WHAT IS REQUIRED
Exact copy, pictures excluded: print the lines from the one with "The width and height of the screenshot is (1568, 748)." through the final line of the records.

EXTRACTED ENTRIES
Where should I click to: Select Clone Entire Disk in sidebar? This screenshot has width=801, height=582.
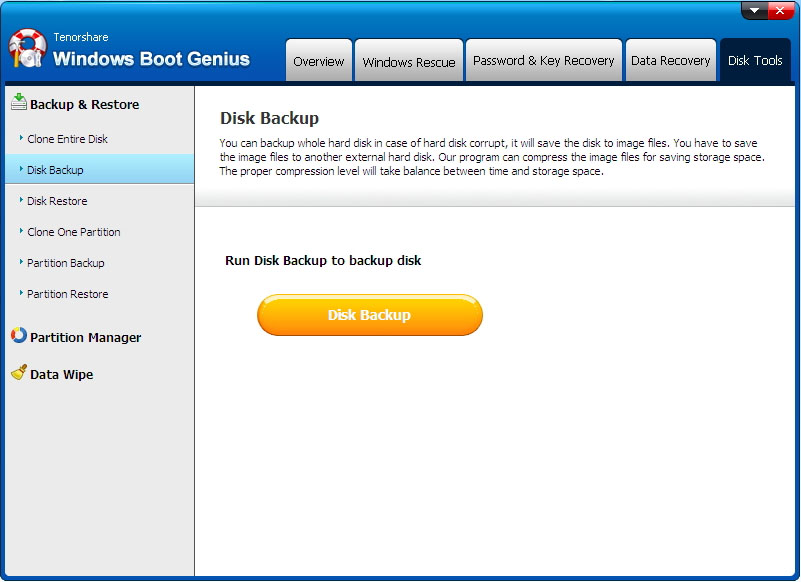click(x=67, y=139)
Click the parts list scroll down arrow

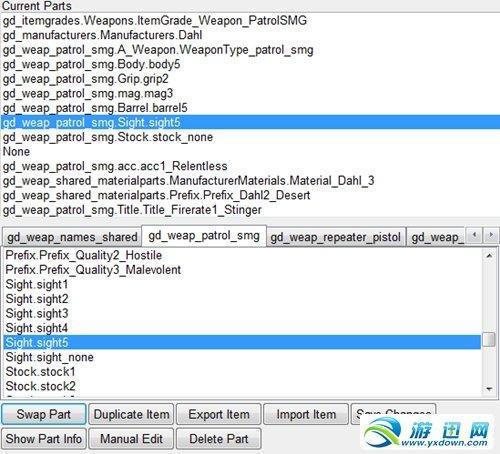click(x=489, y=389)
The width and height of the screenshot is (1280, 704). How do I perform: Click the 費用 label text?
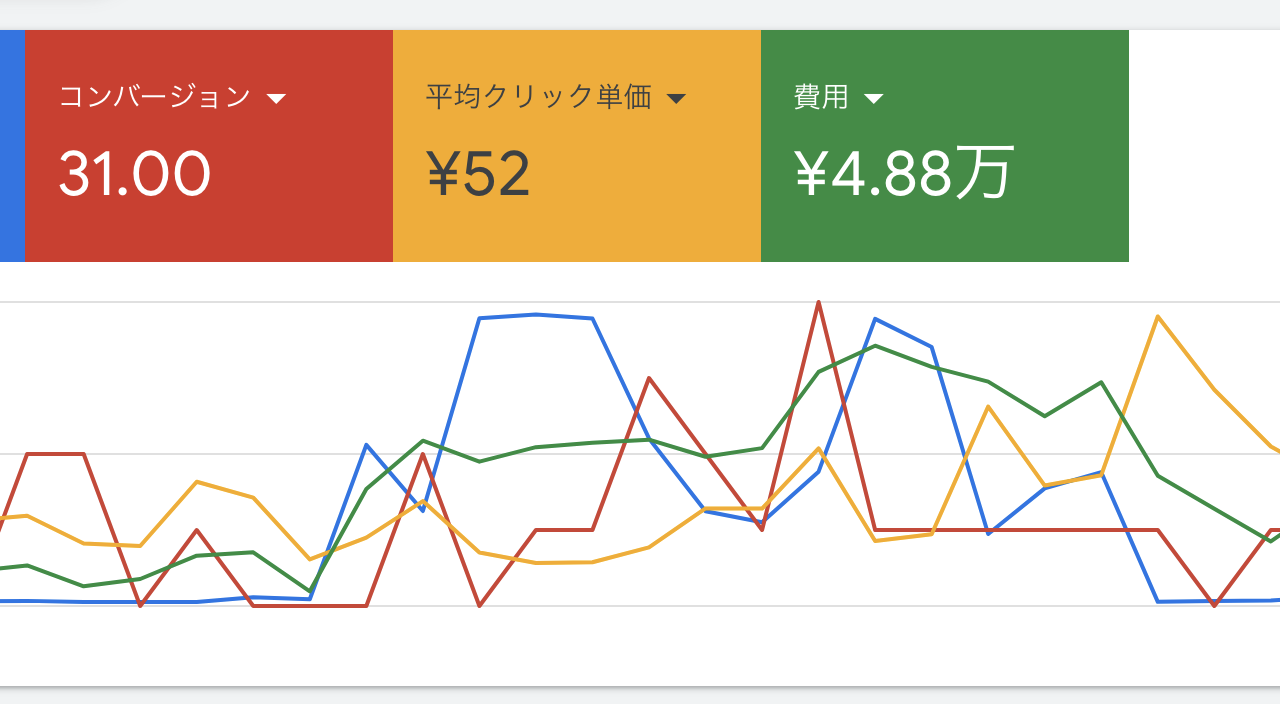(821, 97)
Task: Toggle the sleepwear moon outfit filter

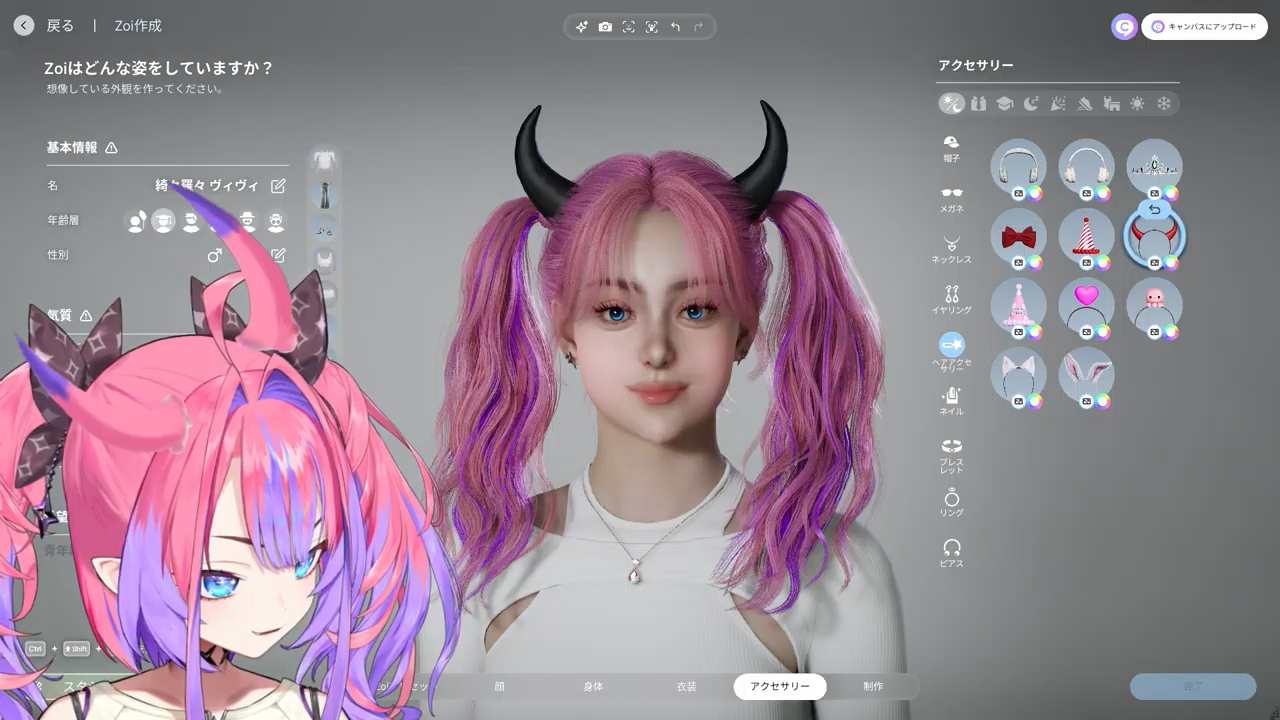Action: tap(1031, 104)
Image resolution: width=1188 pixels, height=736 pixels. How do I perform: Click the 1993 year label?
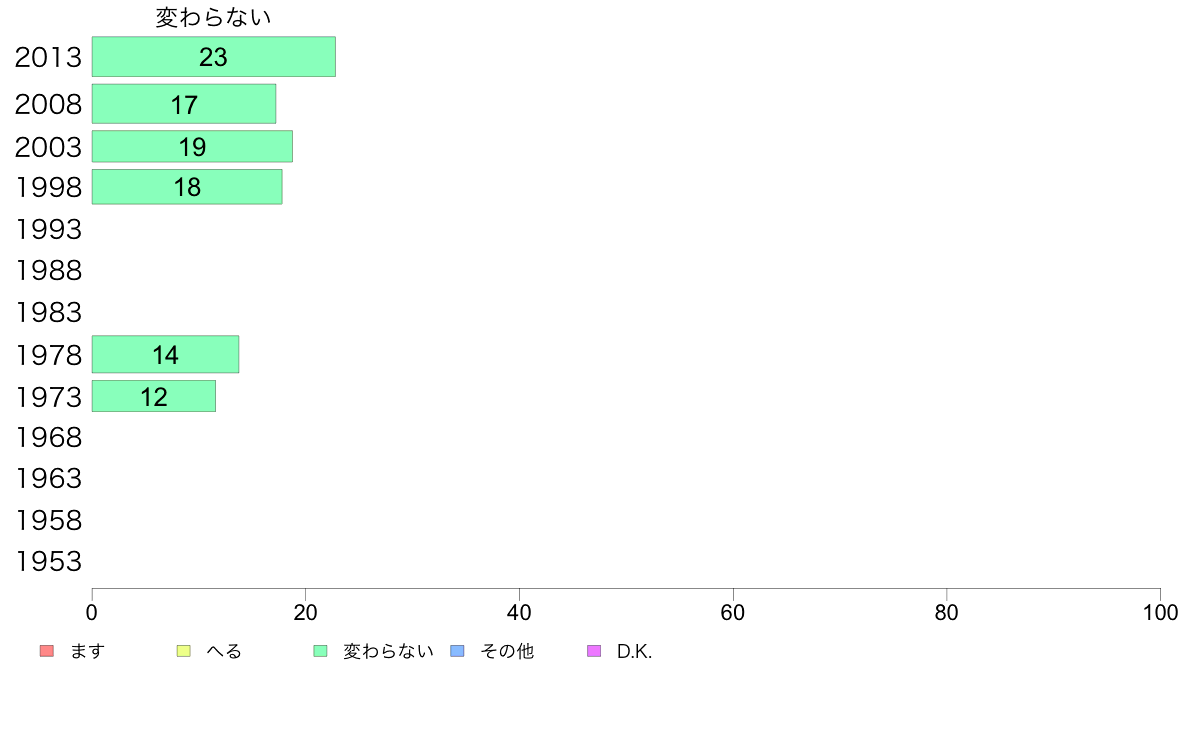(x=48, y=229)
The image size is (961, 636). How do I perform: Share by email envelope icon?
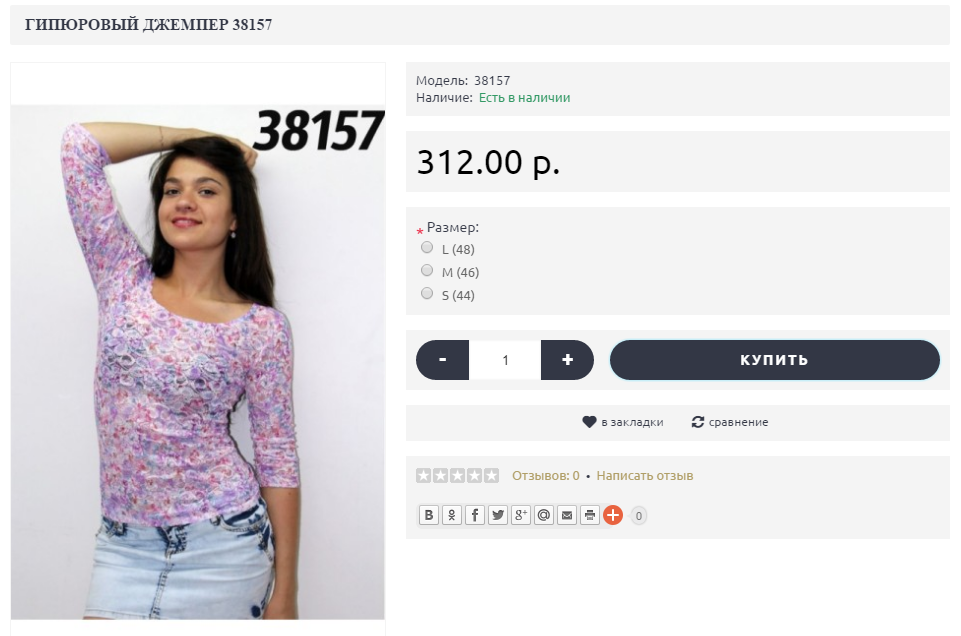pos(567,515)
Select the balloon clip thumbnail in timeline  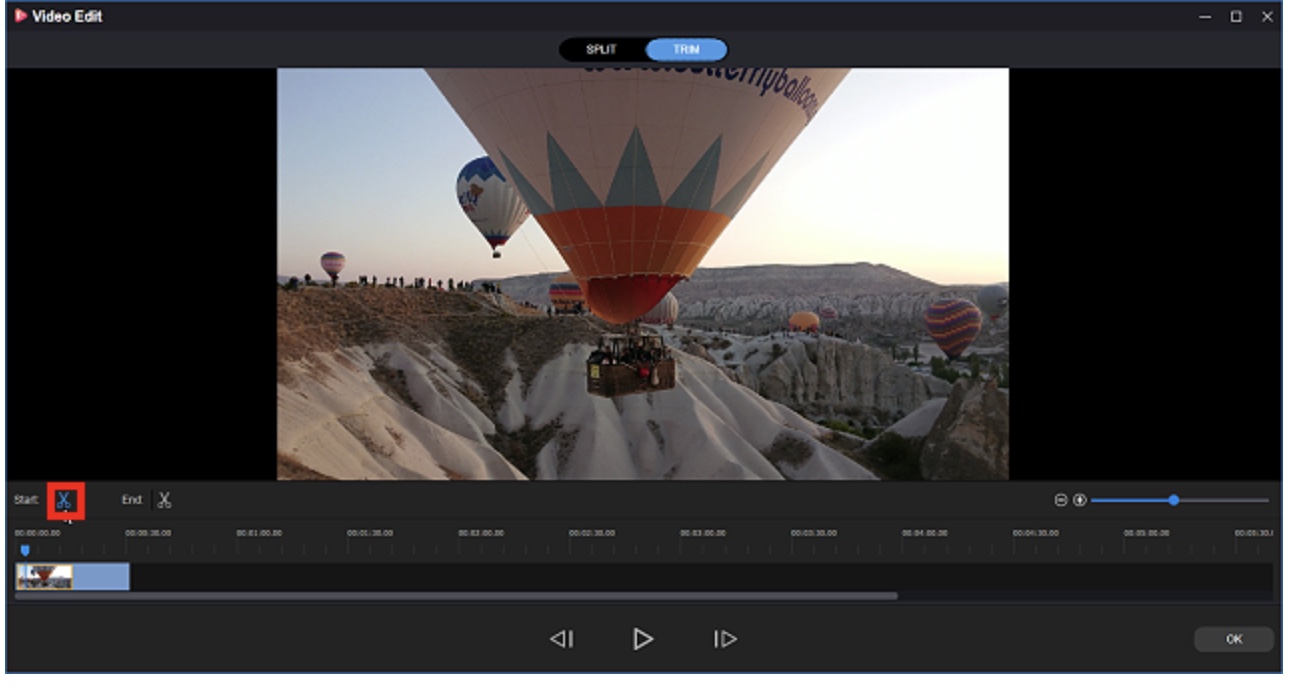click(x=45, y=576)
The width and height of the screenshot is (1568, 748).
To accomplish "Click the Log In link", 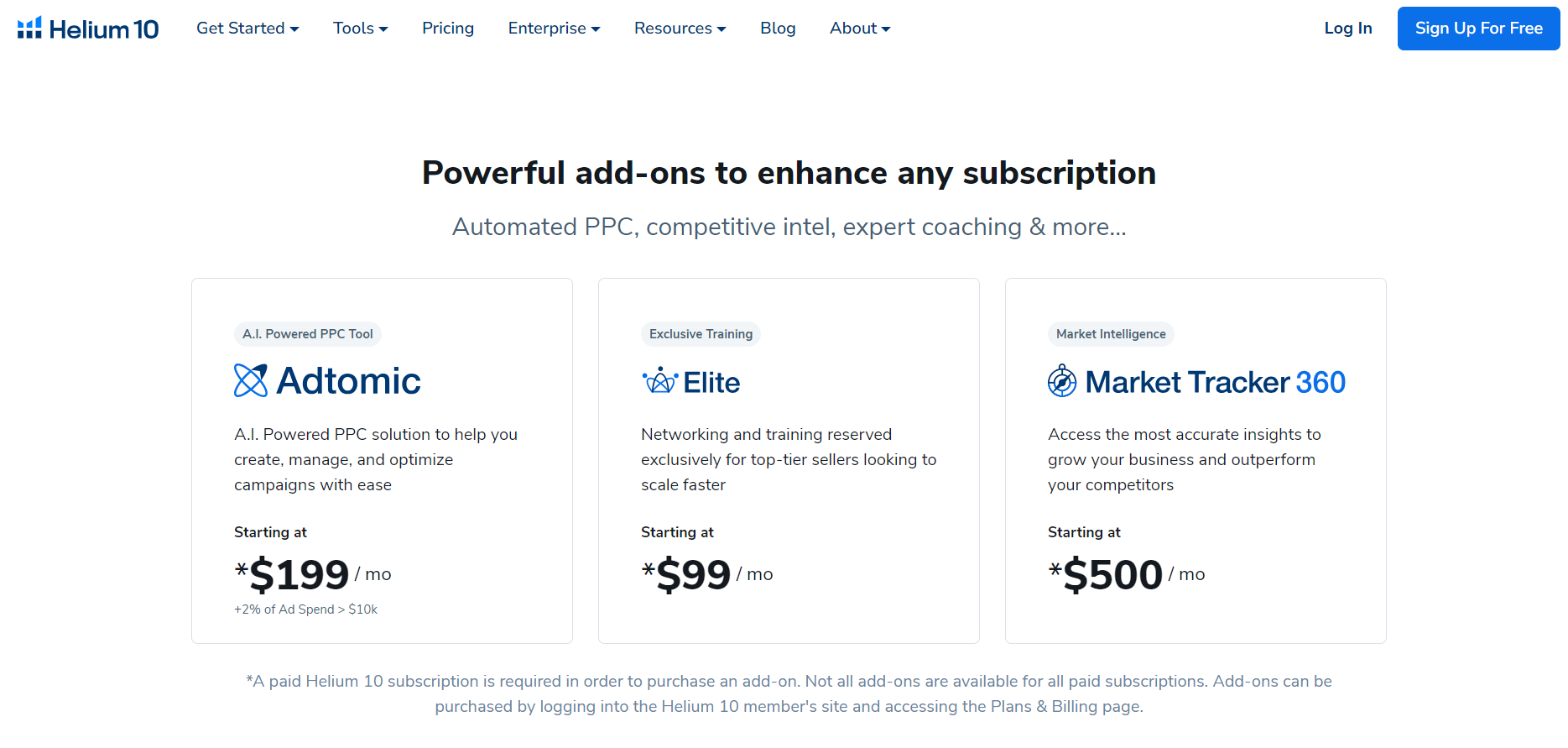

EXERCISE RESULT
The width and height of the screenshot is (1568, 748).
To accomplish "Click the Log In link", 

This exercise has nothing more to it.